As security teams are struggling with burnout and talent shortages, some of them are pivoting to work with fewer vendors in order to avoid overwhelming numbers of security alerts, tools, and management consoles. This is one of the major reasons why mega security vendors are touting their platform approach.

For the last five years, vendor growth exploded in the security market, but now more customers consult with Palo Alto Networks to find out how they can consolidate services and use fewer vendors, Rick Caccia, SVP and CMO of Palo Alto Networks Cortex and Unit 42, told SDxCentral.

This trend “is good for a large company like us,” he said. “If you have multiple different vendors, it becomes harder to do integration.” He called this shift “groundbreaking insight.”

Cisco EVP and GM of security and collaboration Jeetu Patel said he is also seeing the need for a unified platform.

The complexity of hybrid architectures and the expanded thread landscape has changed customers’ preferences — instead of buying point solutions, businesses have started buying integrated platforms, he pointed out during a keynote at Cisco Live.

Gartner’s senior director analyst Charlie Winckless concurred that the trend to reduce vendors has accelerated over the past one and a half years. “We're definitely seeing the drive to reduce the number of vendors, and the number of point products that organizations are trying to adopt driving down from 2010.”

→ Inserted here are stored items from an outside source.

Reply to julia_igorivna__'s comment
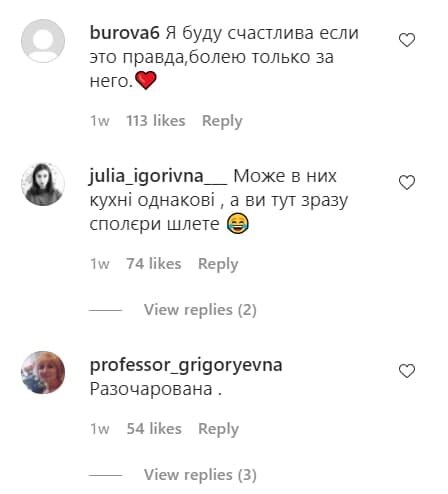 [218, 264]
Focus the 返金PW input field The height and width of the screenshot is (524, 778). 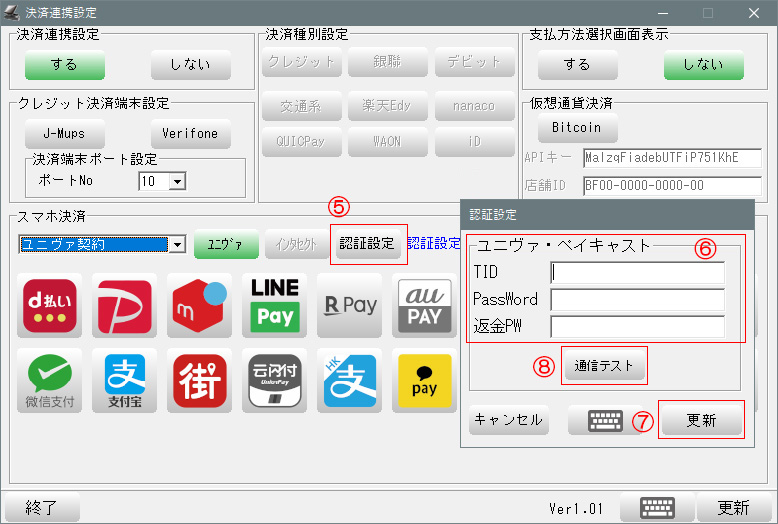point(636,325)
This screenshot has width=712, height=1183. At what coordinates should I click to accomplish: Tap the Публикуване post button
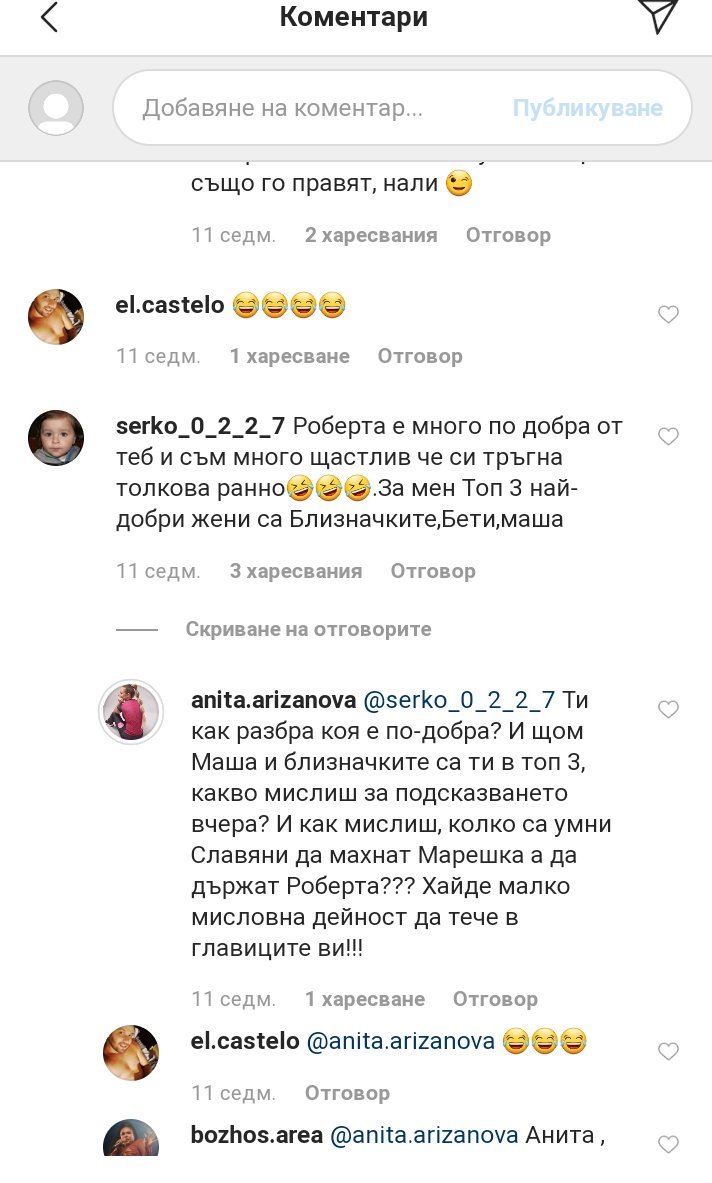tap(588, 108)
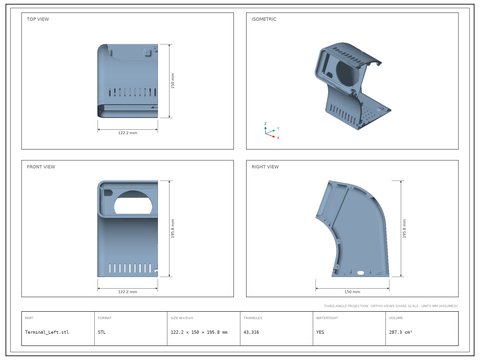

“What's interesting is that it's been driven, as far as we can tell, largely by a desire to increase security efficacy, not simply to reduce cost,” he added. “So there is some synergy and some benefit to a well-built platform, as opposed to a poorly tied together portfolio of products.”

An integrated platform is not necessarily a single-vendor platform. With an integrated platform, buyers might end up with a smaller set of security vendors that hopefully can work well together in an open standard, Winckless said. “The mega vendors, they are all working towards this model, because that's how we are seeing buyers want to buy today.”

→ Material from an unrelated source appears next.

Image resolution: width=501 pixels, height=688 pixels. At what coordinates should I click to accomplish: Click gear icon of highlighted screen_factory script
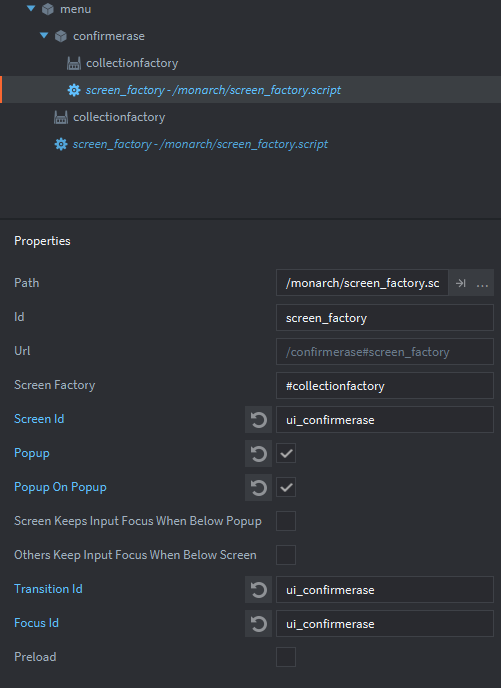pos(74,90)
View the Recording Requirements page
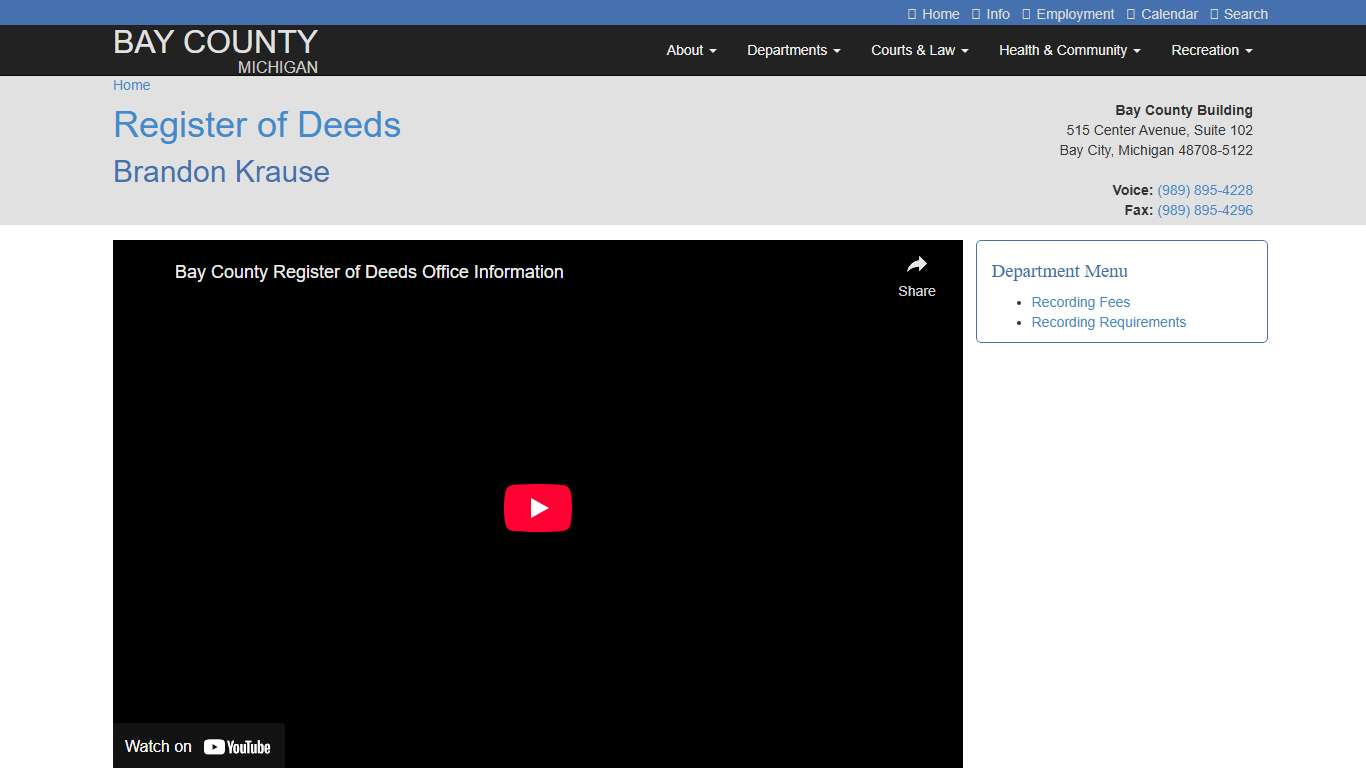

A consolidated platform should streamline the user experience; offer an integrated managing console, common data plans, and government rule constructs among various environments; and reduce the number of touchpoints on the endpoints or end users. Otherwise, it’s just a portfolio of products, Winckless argues.

CrowdStrike Chief Product and Engineering Officer Amol Kulkarni claims the vendor was the first to offer cybersecurity with a platform approach. It started with cloud security, and now endpoint security, managed service, threat intelligence, identity protections, and more services are under its FALCON Platform.

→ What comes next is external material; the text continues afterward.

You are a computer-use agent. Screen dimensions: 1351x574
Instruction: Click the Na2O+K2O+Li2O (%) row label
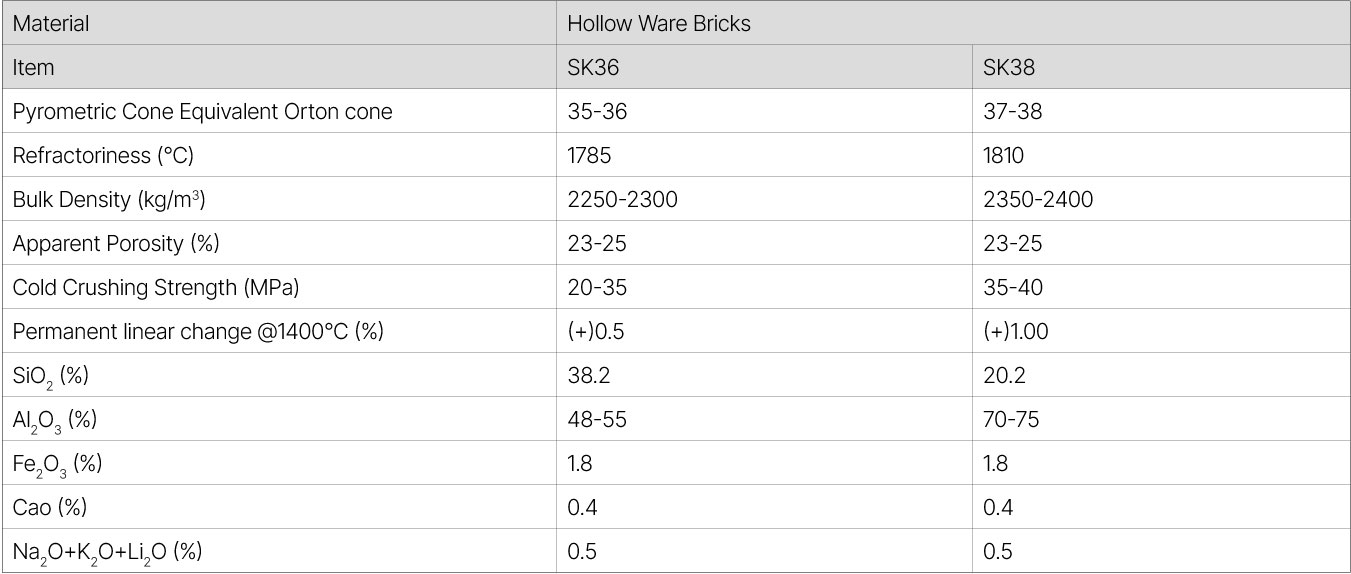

Kulkarni noted a platform approach should offer a single agent and console, and collect data once and use it for different scenarios. This approach can reduce the overhead and complexity of the administration and management, he added.

On the flip side, Winckless warns this approach can cause vendor lock-in, and also certain capabilities in the platform can be weaker than competing platforms or standalone products.

Mega vendors have a broader range of products, so it's easier to natively integrate their capabilities and work with third parties to build a platform.

Plus mega vendors already have the components and a portfolio so they don’t need more innovation to offer a platform approach, Winckless said, adding that most large vendors have the ability to crowdsource data across multiple telemetries, consume data within their own threat intelligence service, and be open to taking third-party feeds into their environments, which are very valuable.

Many claim they offer more than one integrated platform.

For example, Cisco offers integration between its networking and security, endpoint and cloud, and across user devices, noted Shailaja Shankar, SVP and GM of the Cisco Security Business Group.

Palo Alto Networks offers three different platforms: network security, cloud security, and security operations, Caccia said.

While buying from one vendor may seem easier, buyers could ultimately be limited by one platform from one mega vendor. Gartner’s recent surveys showed that organizations are still looking for security efficacy. “That's not necessarily gonna be buying two or three platforms from a single vendor, because they're probably not good at all three of those,” Winckless noted.

Traditionally, many mega vendors have been less than superb at integrating their products, while some startups or more niche vendors do a better job integrating a set of capabilities. “That's going to be a mindset shift” for big vendors, Winckless said.

The good news is some mega vendors are open to working with smaller vendors when it comes to strengthening their weaker points or completing their platforms, according to Shankar, who argued for open platforms and ecosystems.

“When you talk about a platform … It has to be an open platform, an open ecosystem, where the smaller organization should be able to integrate into,” Shankar said. For certain capabilities that Cisco decides not to build natively, it will partner with others to deliver, she added.

Additionally, for platforms such as cloud-native Application protection platform (Cloud Native Application Protection Platform) that require a newer set of tools from security services edge (SSE) or data security platforms, smaller vendors can integrate those capabilities together more quickly than some of the large vendors, Winckless pointed out.

There's a continual evolution of new areas in security, Winckless continues to see smaller vendors lead or play in nascent technology and innovation areas and “continue to be surprised, amazed and pleased,” he said.

“Smaller vendors are going to be able to continue to drive innovation, and they're going to be able to move faster and produce better solutions in many cases than the large vendors,” he added.